Task brief
Recast all of the rows below as a JSON list of strings with one string per line, omitting blank lines.

==========

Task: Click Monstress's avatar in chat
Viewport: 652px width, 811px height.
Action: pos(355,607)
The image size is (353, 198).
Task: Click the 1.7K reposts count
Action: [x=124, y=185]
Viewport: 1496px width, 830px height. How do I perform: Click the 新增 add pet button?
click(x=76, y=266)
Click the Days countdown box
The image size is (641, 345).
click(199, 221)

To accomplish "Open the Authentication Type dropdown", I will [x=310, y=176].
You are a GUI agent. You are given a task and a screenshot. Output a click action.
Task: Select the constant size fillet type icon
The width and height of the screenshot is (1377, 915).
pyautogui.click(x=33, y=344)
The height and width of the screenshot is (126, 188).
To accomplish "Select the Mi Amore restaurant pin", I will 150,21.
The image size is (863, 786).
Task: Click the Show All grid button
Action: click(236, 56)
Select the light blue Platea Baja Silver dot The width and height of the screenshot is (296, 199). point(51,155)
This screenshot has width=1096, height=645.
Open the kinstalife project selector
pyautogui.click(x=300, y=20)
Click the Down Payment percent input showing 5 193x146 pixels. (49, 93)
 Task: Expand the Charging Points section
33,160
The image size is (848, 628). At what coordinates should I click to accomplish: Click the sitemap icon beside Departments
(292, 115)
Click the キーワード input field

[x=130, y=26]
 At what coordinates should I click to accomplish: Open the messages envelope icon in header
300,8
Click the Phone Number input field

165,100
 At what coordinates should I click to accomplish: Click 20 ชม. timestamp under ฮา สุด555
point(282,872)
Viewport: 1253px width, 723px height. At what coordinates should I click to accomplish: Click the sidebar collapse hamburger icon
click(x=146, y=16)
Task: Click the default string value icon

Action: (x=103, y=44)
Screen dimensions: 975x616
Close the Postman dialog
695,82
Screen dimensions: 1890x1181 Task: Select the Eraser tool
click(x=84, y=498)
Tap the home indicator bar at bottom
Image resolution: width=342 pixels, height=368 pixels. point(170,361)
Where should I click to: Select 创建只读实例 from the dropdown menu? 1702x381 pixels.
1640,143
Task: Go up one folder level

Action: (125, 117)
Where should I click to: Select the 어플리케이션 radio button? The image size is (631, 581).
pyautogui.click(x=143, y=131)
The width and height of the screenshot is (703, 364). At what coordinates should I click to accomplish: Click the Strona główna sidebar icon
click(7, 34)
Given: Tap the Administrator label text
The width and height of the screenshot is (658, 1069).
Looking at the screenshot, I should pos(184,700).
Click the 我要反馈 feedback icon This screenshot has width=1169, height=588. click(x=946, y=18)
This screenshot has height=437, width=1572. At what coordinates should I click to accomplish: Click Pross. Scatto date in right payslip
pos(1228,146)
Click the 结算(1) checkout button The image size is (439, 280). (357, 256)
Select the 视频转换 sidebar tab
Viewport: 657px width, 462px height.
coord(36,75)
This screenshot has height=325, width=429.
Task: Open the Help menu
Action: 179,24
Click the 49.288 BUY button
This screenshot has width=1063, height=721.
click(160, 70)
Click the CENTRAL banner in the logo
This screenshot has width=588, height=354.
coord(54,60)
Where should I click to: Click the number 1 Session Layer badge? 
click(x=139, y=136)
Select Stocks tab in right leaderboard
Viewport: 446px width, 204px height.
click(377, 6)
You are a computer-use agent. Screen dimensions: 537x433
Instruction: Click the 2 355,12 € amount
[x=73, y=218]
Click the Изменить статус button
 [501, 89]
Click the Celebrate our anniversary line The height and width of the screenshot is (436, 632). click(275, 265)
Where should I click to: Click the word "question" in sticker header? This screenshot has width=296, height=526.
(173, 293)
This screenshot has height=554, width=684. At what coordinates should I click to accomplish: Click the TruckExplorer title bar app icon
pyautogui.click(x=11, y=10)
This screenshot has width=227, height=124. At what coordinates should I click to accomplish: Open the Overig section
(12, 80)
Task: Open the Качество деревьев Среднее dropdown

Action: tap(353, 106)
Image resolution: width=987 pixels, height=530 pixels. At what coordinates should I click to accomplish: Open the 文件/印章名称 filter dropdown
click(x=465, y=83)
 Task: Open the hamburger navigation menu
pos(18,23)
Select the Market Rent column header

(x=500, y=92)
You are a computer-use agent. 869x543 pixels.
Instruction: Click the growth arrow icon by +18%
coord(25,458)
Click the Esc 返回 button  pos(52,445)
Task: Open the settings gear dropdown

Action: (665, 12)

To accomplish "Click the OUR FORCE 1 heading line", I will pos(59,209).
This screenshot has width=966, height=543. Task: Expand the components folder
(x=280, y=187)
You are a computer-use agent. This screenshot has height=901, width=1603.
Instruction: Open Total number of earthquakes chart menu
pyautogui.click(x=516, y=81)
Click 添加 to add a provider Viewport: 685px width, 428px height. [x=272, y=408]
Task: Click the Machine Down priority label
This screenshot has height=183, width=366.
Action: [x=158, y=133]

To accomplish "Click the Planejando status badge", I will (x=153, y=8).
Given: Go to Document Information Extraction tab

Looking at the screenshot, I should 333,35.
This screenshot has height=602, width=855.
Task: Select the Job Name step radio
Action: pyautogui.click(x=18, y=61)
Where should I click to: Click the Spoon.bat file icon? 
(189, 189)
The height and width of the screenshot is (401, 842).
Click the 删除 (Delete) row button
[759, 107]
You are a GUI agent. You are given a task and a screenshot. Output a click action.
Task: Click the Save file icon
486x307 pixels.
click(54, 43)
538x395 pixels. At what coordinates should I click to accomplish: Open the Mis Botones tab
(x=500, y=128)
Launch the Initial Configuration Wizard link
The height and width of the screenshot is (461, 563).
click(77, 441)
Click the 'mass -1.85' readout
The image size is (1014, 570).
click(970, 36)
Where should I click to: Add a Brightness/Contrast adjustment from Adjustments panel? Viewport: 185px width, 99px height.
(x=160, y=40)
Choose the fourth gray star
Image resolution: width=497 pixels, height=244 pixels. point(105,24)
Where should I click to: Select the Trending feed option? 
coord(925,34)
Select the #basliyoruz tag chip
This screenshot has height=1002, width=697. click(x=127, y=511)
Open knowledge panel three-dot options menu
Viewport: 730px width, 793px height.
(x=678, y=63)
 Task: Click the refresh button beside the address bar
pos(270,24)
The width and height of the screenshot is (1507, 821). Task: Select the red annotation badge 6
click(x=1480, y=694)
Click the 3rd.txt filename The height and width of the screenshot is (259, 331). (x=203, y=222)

==========

Full answer
[
  "Task: Click Monstress's avatar in chat",
  "Viewport: 652px width, 811px height.",
  "Action: pos(355,607)",
  "The image size is (353, 198).",
  "Task: Click the 1.7K reposts count",
  "Action: [x=124, y=185]",
  "Viewport: 1496px width, 830px height. How do I perform: Click the 新增 add pet button?",
  "click(x=76, y=266)",
  "Click the Days countdown box",
  "The image size is (641, 345).",
  "click(199, 221)",
  "To accomplish \"Open the Authentication Type dropdown\", I will [x=310, y=176].",
  "You are a GUI agent. You are given a task and a screenshot. Output a click action.",
  "Task: Select the constant size fillet type icon",
  "The width and height of the screenshot is (1377, 915).",
  "pyautogui.click(x=33, y=344)",
  "The height and width of the screenshot is (126, 188).",
  "To accomplish \"Select the Mi Amore restaurant pin\", I will 150,21.",
  "The image size is (863, 786).",
  "Task: Click the Show All grid button",
  "Action: click(236, 56)",
  "Select the light blue Platea Baja Silver dot The width and height of the screenshot is (296, 199). point(51,155)",
  "This screenshot has width=1096, height=645.",
  "Open the kinstalife project selector",
  "pyautogui.click(x=300, y=20)",
  "Click the Down Payment percent input showing 5 193x146 pixels. (49, 93)",
  " Task: Expand the Charging Points section",
  "33,160",
  "The image size is (848, 628). At what coordinates should I click to accomplish: Click the sitemap icon beside Departments",
  "(292, 115)",
  "Click the キーワード input field",
  "[x=130, y=26]",
  " At what coordinates should I click to accomplish: Open the messages envelope icon in header",
  "300,8",
  "Click the Phone Number input field",
  "165,100",
  " At what coordinates should I click to accomplish: Click 20 ชม. timestamp under ฮา สุด555",
  "point(282,872)",
  "Viewport: 1253px width, 723px height. At what coordinates should I click to accomplish: Click the sidebar collapse hamburger icon",
  "click(x=146, y=16)",
  "Task: Click the default string value icon",
  "Action: (x=103, y=44)",
  "Screen dimensions: 975x616",
  "Close the Postman dialog",
  "695,82",
  "Screen dimensions: 1890x1181 Task: Select the Eraser tool",
  "click(x=84, y=498)",
  "Tap the home indicator bar at bottom",
  "Image resolution: width=342 pixels, height=368 pixels. point(170,361)",
  "Where should I click to: Select 创建只读实例 from the dropdown menu? 1702x381 pixels.",
  "1640,143",
  "Task: Go up one folder level",
  "Action: (125, 117)",
  "Where should I click to: Select the 어플리케이션 radio button? The image size is (631, 581).",
  "pyautogui.click(x=143, y=131)",
  "The width and height of the screenshot is (703, 364). At what coordinates should I click to accomplish: Click the Strona główna sidebar icon",
  "click(7, 34)",
  "Given: Tap the Administrator label text",
  "The width and height of the screenshot is (658, 1069).",
  "Looking at the screenshot, I should pos(184,700).",
  "Click the 我要反馈 feedback icon This screenshot has width=1169, height=588. click(x=946, y=18)",
  "This screenshot has height=437, width=1572. At what coordinates should I click to accomplish: Click Pross. Scatto date in right payslip",
  "pos(1228,146)",
  "Click the 结算(1) checkout button The image size is (439, 280). (357, 256)",
  "Select the 视频转换 sidebar tab",
  "Viewport: 657px width, 462px height.",
  "coord(36,75)",
  "This screenshot has height=325, width=429.",
  "Task: Open the Help menu",
  "Action: 179,24",
  "Click the 49.288 BUY button",
  "This screenshot has width=1063, height=721.",
  "click(160, 70)",
  "Click the CENTRAL banner in the logo",
  "This screenshot has width=588, height=354.",
  "coord(54,60)",
  "Where should I click to: Click the number 1 Session Layer badge? ",
  "click(x=139, y=136)",
  "Select Stocks tab in right leaderboard",
  "Viewport: 446px width, 204px height.",
  "click(377, 6)",
  "You are a computer-use agent. Screen dimensions: 537x433",
  "Instruction: Click the 2 355,12 € amount",
  "[x=73, y=218]",
  "Click the Изменить статус button",
  " [501, 89]",
  "Click the Celebrate our anniversary line The height and width of the screenshot is (436, 632). click(275, 265)",
  "Where should I click to: Click the word \"question\" in sticker header? This screenshot has width=296, height=526.",
  "(173, 293)",
  "This screenshot has height=554, width=684. At what coordinates should I click to accomplish: Click the TruckExplorer title bar app icon",
  "pyautogui.click(x=11, y=10)",
  "This screenshot has width=227, height=124. At what coordinates should I click to accomplish: Open the Overig section",
  "(12, 80)",
  "Task: Open the Качество деревьев Среднее dropdown",
  "Action: tap(353, 106)",
  "Image resolution: width=987 pixels, height=530 pixels. At what coordinates should I click to accomplish: Open the 文件/印章名称 filter dropdown",
  "click(x=465, y=83)",
  " Task: Open the hamburger navigation menu",
  "pos(18,23)",
  "Select the Market Rent column header",
  "(x=500, y=92)",
  "You are a computer-use agent. 869x543 pixels.",
  "Instruction: Click the growth arrow icon by +18%",
  "coord(25,458)",
  "Click the Esc 返回 button  pos(52,445)",
  "Task: Open the settings gear dropdown",
  "Action: (665, 12)",
  "To accomplish \"Click the OUR FORCE 1 heading line\", I will pos(59,209).",
  "This screenshot has width=966, height=543. Task: Expand the components folder",
  "(x=280, y=187)",
  "You are a computer-use agent. This screenshot has height=901, width=1603.",
  "Instruction: Open Total number of earthquakes chart menu",
  "pyautogui.click(x=516, y=81)",
  "Click 添加 to add a provider Viewport: 685px width, 428px height. [x=272, y=408]",
  "Task: Click the Machine Down priority label",
  "This screenshot has height=183, width=366.",
  "Action: [x=158, y=133]",
  "To accomplish \"Click the Planejando status badge\", I will (x=153, y=8).",
  "Given: Go to Document Information Extraction tab",
  "Looking at the screenshot, I should 333,35.",
  "This screenshot has height=602, width=855.",
  "Task: Select the Job Name step radio",
  "Action: pyautogui.click(x=18, y=61)",
  "Where should I click to: Click the Spoon.bat file icon? ",
  "(189, 189)",
  "The height and width of the screenshot is (401, 842).",
  "Click the 删除 (Delete) row button",
  "[759, 107]",
  "You are a GUI agent. You are given a task and a screenshot. Output a click action.",
  "Task: Click the Save file icon",
  "486x307 pixels.",
  "click(54, 43)",
  "538x395 pixels. At what coordinates should I click to accomplish: Open the Mis Botones tab",
  "(x=500, y=128)",
  "Launch the Initial Configuration Wizard link",
  "The height and width of the screenshot is (461, 563).",
  "click(77, 441)",
  "Click the 'mass -1.85' readout",
  "The image size is (1014, 570).",
  "click(970, 36)",
  "Where should I click to: Add a Brightness/Contrast adjustment from Adjustments panel? Viewport: 185px width, 99px height.",
  "(x=160, y=40)",
  "Choose the fourth gray star",
  "Image resolution: width=497 pixels, height=244 pixels. point(105,24)",
  "Where should I click to: Select the Trending feed option? ",
  "coord(925,34)",
  "Select the #basliyoruz tag chip",
  "This screenshot has height=1002, width=697. click(x=127, y=511)",
  "Open knowledge panel three-dot options menu",
  "Viewport: 730px width, 793px height.",
  "(x=678, y=63)",
  " Task: Click the refresh button beside the address bar",
  "pos(270,24)",
  "The width and height of the screenshot is (1507, 821). Task: Select the red annotation badge 6",
  "click(x=1480, y=694)",
  "Click the 3rd.txt filename The height and width of the screenshot is (259, 331). (x=203, y=222)"
]